Write out the records word for word, starting at the first line and ending at the line that contains "coord(33,575)", with both of those lines included.

Raw records:
|---|

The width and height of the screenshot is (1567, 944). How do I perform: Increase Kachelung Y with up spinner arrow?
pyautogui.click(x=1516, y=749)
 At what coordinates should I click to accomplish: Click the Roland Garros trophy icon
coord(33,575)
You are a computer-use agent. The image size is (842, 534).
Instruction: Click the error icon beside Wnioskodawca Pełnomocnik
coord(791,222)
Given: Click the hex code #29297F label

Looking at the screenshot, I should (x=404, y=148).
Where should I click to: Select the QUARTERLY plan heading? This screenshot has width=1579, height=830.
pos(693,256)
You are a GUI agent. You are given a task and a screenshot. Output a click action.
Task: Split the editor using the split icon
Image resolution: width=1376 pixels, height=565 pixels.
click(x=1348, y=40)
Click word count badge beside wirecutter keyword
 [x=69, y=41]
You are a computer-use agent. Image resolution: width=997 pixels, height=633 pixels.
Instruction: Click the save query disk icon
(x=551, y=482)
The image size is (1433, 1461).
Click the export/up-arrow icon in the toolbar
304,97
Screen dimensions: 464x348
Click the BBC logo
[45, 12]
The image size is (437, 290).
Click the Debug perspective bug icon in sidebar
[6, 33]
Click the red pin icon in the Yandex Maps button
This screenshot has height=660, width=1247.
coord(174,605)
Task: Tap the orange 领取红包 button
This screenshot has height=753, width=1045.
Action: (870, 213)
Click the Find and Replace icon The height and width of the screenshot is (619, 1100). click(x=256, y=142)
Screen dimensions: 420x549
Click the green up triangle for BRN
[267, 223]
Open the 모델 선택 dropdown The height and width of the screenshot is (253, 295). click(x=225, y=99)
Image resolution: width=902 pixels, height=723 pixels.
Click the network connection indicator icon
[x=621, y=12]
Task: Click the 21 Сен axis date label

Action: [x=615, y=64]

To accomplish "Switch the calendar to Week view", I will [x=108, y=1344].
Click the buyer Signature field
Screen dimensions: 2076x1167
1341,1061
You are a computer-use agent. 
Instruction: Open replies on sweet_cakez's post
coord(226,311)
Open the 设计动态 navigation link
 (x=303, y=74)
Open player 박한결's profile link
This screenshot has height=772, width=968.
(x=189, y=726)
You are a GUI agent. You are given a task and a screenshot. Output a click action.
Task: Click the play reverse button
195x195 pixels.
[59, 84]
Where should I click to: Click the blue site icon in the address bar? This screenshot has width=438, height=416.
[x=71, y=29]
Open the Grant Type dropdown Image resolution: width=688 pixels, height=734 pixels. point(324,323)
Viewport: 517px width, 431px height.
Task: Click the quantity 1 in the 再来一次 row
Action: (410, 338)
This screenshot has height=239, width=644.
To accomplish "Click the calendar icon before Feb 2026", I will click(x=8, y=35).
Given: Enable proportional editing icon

|---|

Reply to the exercise:
The width and height of the screenshot is (1567, 944). How do I perform: Increase Kachelung Y with up spinner arrow?
pyautogui.click(x=1516, y=749)
 At what coordinates should I click to accomplish: Click the Roland Garros trophy icon
coord(33,575)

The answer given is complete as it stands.